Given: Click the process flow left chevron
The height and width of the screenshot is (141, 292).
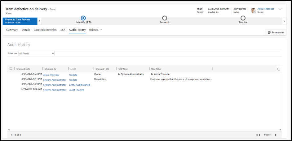Looking at the screenshot, I should coord(39,21).
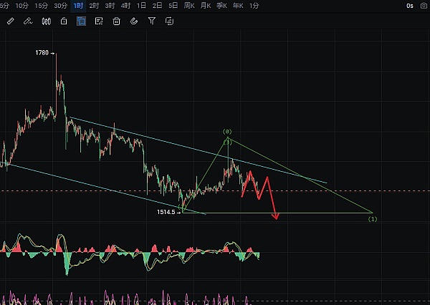Click the trash icon to delete drawings
Screen dimensions: 430x305
[x=116, y=21]
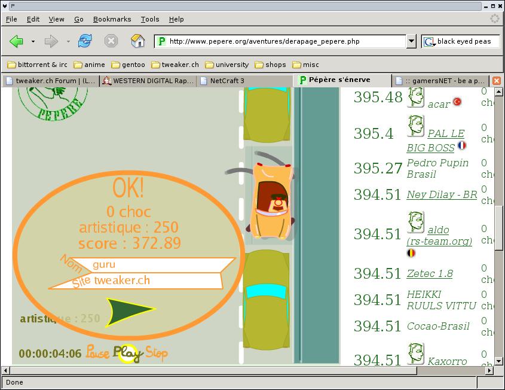Close the current tab with red X
This screenshot has width=505, height=390.
(x=496, y=80)
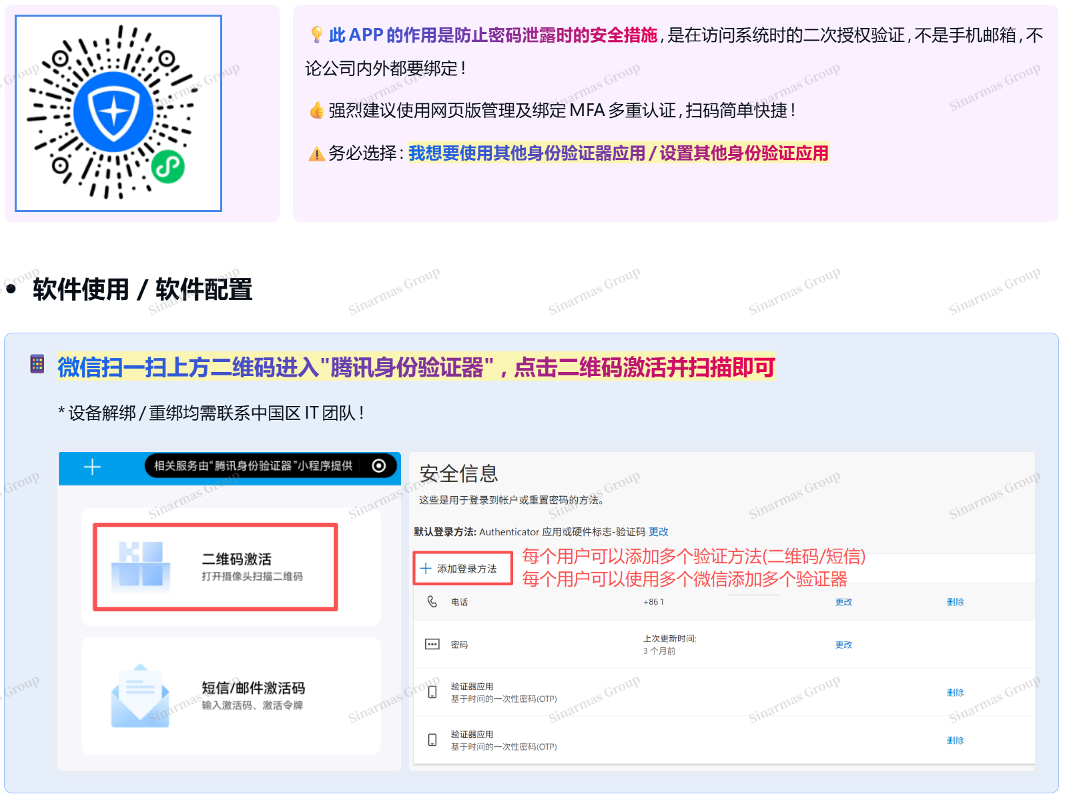Click 更改 next to the default login method
Screen dimensions: 1067x796
(x=658, y=532)
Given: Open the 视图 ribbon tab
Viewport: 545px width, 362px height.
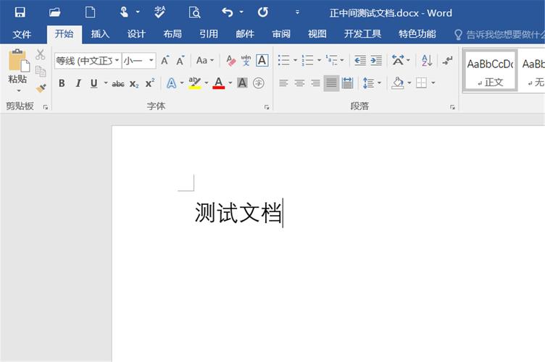Looking at the screenshot, I should click(317, 34).
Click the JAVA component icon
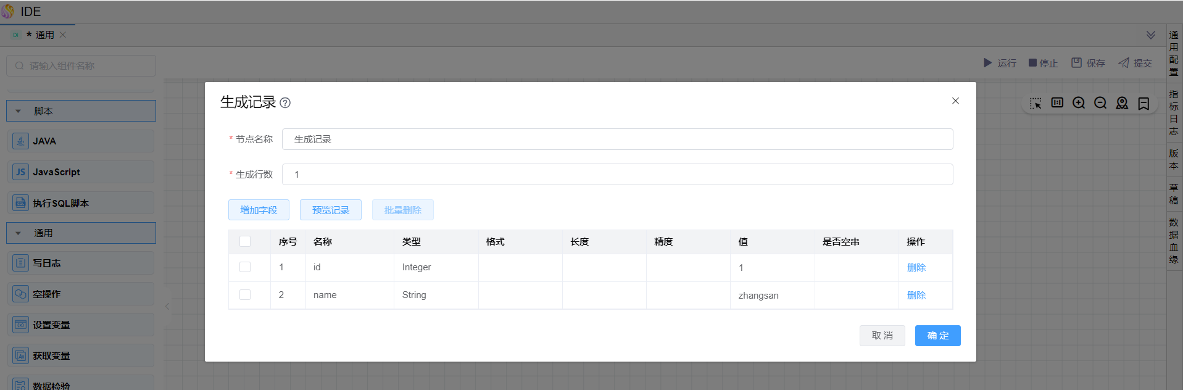This screenshot has width=1183, height=390. click(x=20, y=141)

> **Work required**:
Omitting the pictures, write out the material above exactly as it stands.

> **Response area**:
Given: Click the process flow left chevron
The height and width of the screenshot is (141, 292).
Looking at the screenshot, I should coord(39,21).
Click the trash icon to delete drawings
Screen dimensions: 430x305
[x=116, y=21]
Close the current tab with red X
This screenshot has width=505, height=390.
(x=496, y=80)
Click 更改 next to the default login method
Screen dimensions: 1067x796
(x=658, y=532)
Given: Open the 视图 ribbon tab
Viewport: 545px width, 362px height.
Looking at the screenshot, I should click(317, 34).
Click the JAVA component icon
This screenshot has width=1183, height=390. click(x=20, y=141)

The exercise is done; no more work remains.